(Sorry for the clickbait title, I’m not sure how to frame this better.)
I’ve been using Crystal for a year now, and so far I’m pretty much ready to give up on the most promising usecase that got me in: a tool to let me develop daemons. It’s got many things going for it: a really well done static analysis, a wonderful toolchain and many more, sadly one crucial piece is missing, being the concurrency workflow that I would be able to use.
To demonstrate the problem let’s look at the Socket, or IO::Evented: once I call io.read, there is no documented way for me to cancel this “blocking call”, short of closing the io. Why would I need that? Well, first thing that comes to mind is something like a graceful fiber shutdown, another is data isolation, let me explain.
Each socket is bi-directional, you use the same object to call read and write on, so if I need asynchronous operation – meaning there is no set order of instructions, rather a number of callbacks that should handle independent events – I have two basic choices: a) spawn two fibers that share the same io, or 2) start drowning in emulating select() atop of fibers that emulate threads atop of select().

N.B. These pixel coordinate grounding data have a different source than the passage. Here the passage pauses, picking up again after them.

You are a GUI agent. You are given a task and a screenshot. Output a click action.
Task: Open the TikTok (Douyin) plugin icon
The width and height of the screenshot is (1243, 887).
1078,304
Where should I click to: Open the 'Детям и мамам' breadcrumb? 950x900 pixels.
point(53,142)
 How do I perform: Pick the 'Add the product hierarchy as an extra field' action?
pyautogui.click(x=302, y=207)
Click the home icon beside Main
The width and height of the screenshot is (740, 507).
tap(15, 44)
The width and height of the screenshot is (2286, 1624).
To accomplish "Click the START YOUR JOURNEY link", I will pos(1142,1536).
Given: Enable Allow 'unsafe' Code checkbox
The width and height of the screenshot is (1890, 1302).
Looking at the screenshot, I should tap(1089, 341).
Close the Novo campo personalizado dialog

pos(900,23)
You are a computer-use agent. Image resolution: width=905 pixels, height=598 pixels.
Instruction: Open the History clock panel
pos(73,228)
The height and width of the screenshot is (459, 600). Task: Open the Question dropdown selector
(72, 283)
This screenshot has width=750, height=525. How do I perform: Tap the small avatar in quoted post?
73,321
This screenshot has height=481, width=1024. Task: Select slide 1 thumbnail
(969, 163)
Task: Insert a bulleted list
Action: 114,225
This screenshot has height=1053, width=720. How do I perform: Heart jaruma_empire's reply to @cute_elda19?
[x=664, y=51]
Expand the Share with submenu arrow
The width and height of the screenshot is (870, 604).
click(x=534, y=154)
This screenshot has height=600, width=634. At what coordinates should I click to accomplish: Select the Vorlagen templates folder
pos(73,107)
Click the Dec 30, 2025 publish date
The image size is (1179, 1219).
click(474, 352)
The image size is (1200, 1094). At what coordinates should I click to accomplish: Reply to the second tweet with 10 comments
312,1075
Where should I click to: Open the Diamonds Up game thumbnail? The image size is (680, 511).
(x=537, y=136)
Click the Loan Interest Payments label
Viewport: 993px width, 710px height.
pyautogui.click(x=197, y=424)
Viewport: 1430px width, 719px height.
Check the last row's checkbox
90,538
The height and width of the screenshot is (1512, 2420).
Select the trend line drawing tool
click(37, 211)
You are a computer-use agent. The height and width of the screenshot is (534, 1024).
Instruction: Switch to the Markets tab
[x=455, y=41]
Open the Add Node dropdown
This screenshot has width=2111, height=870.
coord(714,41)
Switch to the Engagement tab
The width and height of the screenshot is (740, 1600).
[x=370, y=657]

Spawning two fibers looks easy until you realise that it’s your job to synchronise the state and error handling: you can’t return from a fiber, and you can’t rescue an exception from another fiber, so now you have to have a third fiber that sits atop of a channel to read the last words of your reader and writer to analyze them and hopefully make sense of what just happened.
At some point in this journey I’ve realized a symmetry between the fibers/channels and processes/pipes that make the userspace concurrent. I guess there’s an argument for the whole fork model to also be considered a form of CSP, but guys!
- the kernel has one more crucial tool: signals
- you can’t fork your way out of any problem, that’s why
select()exists!
Anyway, I’ve started looking around and tinkering with the scheduler, and I’ve come up with a set of ideas to implement a way to “interrupt” a “blocking call” so that I can have non-shareable data and some code around it and a way to use all that and not go insane.
(And then I’ve read Pony tutorial. I didn’t write any pony yet, but as I was reading about it, all my boxes were being checked, it felt like God was answering my prayers lol.)
So, now I have ideas for Crystal that I was hoping to make into some uploadable code, but wasn’t able to, and I’m not sure I would be anymore, but if anyone is interested, I’d like to somehow pass it on. I have an application built with these patches that seem to work, I can share the code, but I think it needs my comments. If anyone is interested, I’m available (and eager) for a call and a screenshare, otherwise maybe I’ll find the inspiration to hack together some sort of an article.
TL;DR: maybe that’s because I’m missing something really bad, but I don’t see how I can write a correct concurrent program using vanilla crystal.